Someone in America has a memory longer than two years - and here's the evidence!

Interesting to see this article in Jared Kushner's New York Observer.

'The Forward' Allows Jewish Liberals to Rewrite Their Support for Iraq Debacle

The deepening political crisis surrounding Iraq has generated fears in the Jewish community that Americans are going to blame Jews for the failure—because so many Jewish leaders supported the invasion of a country that had many times attacked Israel, but never attacked the United States. Detailing that support was of course a theme of Walt & Mearsheimer's paper, to which The Forward responded with an editorial, "In Dark Times, Blame the Jews." This week The Forward publishes another attack on Walt/Mearsheimer, by Israeli liberal Yossi Alpher, who claims that then-P.M. Ariel Sharon vigorously opposed the invasion ahead of time, and warned the U.S. not to do it.

Had Sharon made his criticism public, citing the dangers posed to vital Israeli interests, might he have made a difference in the prewar debate in the United States and the world?

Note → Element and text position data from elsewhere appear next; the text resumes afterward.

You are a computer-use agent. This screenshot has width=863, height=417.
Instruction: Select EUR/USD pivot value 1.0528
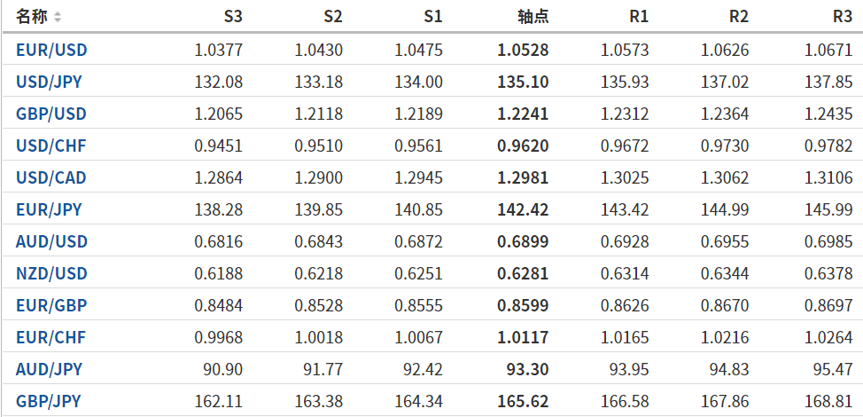[523, 51]
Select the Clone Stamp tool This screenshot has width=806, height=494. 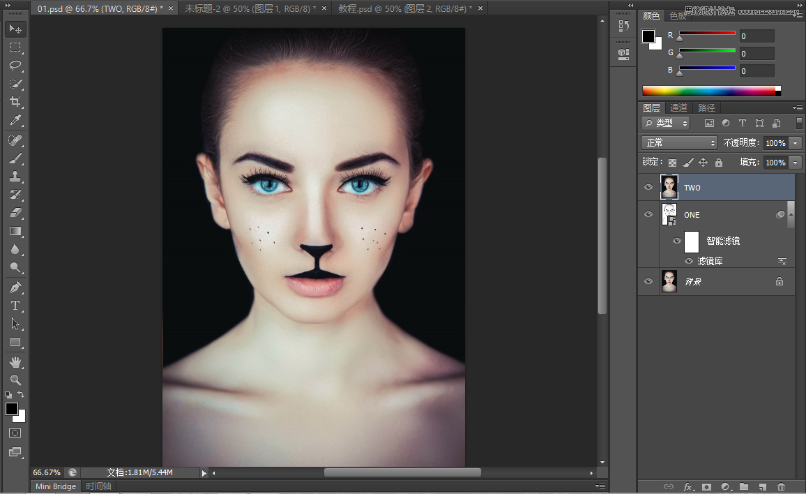[15, 177]
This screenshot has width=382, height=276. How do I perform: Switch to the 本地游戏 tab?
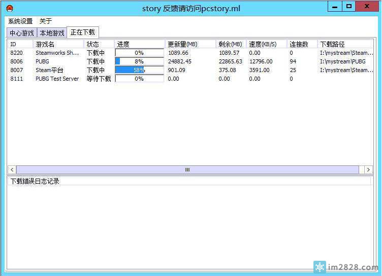coord(52,33)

Certainly he would have poured cold water on the postwar assertions of critics, like professors Stephen Walt and John Mearsheimer, who have fingered Israel, the American Israel Public Affairs Committee and pro-Israelis in the administration for instigating the war...

There were, of course, neoconservative types in Israel who did encourage the United States to occupy Iraq and advocated democratic elections wherever possible in the Middle East. But there were also many Israelis, this writer included, who spoke out openly and publicly against the American scheme.

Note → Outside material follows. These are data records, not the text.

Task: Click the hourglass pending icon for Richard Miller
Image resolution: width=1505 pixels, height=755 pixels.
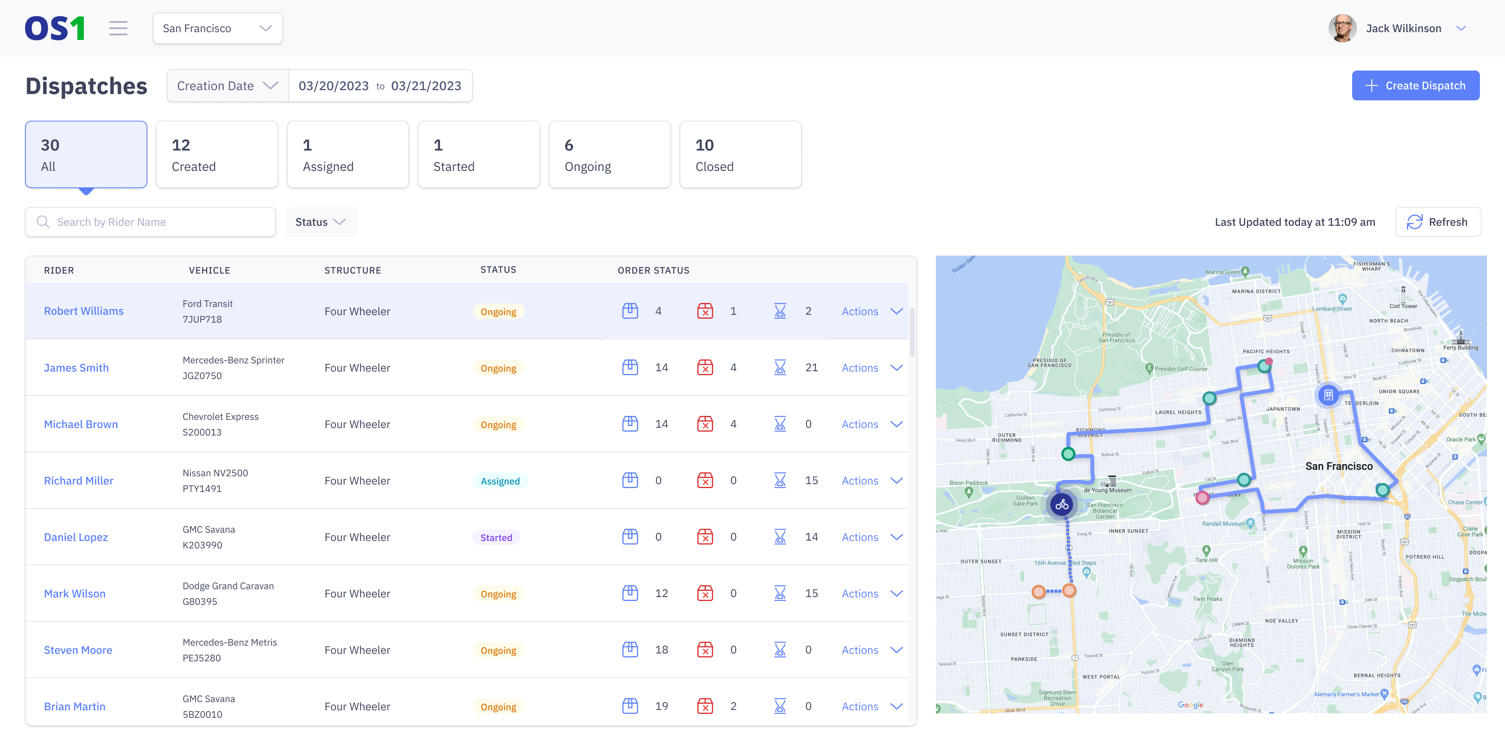Action: pos(780,480)
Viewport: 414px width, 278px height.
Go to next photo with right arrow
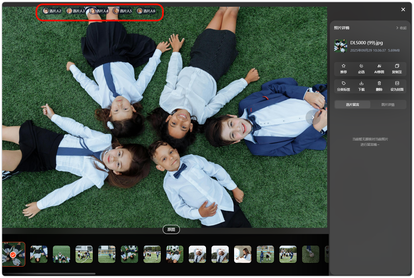click(313, 117)
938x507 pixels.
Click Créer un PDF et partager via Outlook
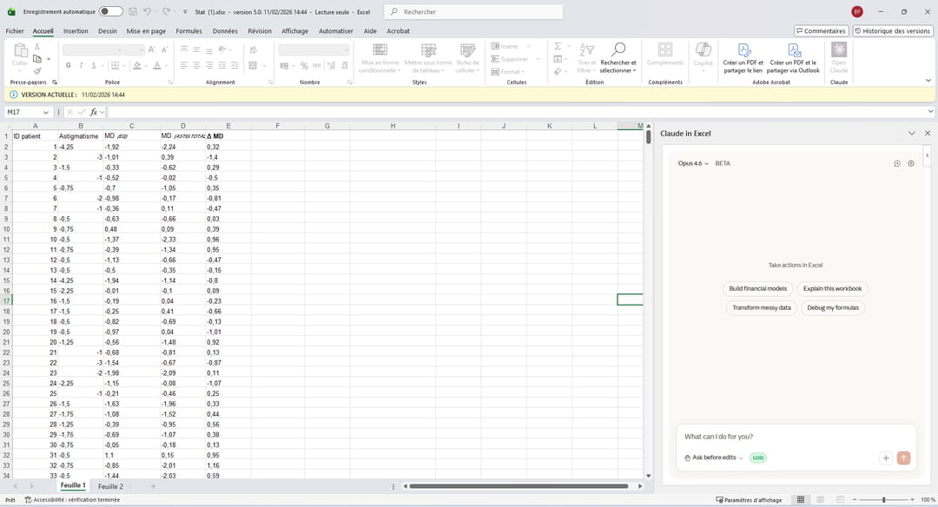793,58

This is rank misrepresentation. Whether or not Sharon warned the U.S. in a back channel, Israeli leadership opinion and U.S. Jewish leadership opinion was 4-square for the invasion. Leftwing Jews like Tony Kushner and myself demonstrated against the war and spoke out forcefully, and were marginalized for doing so. Alpher is either lying or deluding himself when he says he opposed the war. Why did he write this in bitterlemons before the war, in October 2002:

Israel is and will be cheering on the American effort, while the sentiments of the Palestinian population, as well as its key institutions, will be with Saddam Hussein

Or this just before the war:

Removing Saddam is good enough

An American-led attempt to conquer Iraq, remove the Saddam Hussein regime and destroy its weapons of mass destruction will almost certainly succeed. An American occupying force in Iraq will almost certainly pressure neighboring Syria and Iran to reconsider some of their more hostile and repressive actions. For Israel and other moderate countries in the region, this is good news. And it is good enough.... we shall have to suffice with the destruction of a regime of psychopaths who finance Palestinian terrorism and pontificate about the destruction of Israel.

Or this as the war began:

The American war on Iraq, however problematic for much of the world, is for most of us in Israel a welcome attempt by a friend and ally to deal with a strategic danger that we have been struggling to cope with on our own for decades.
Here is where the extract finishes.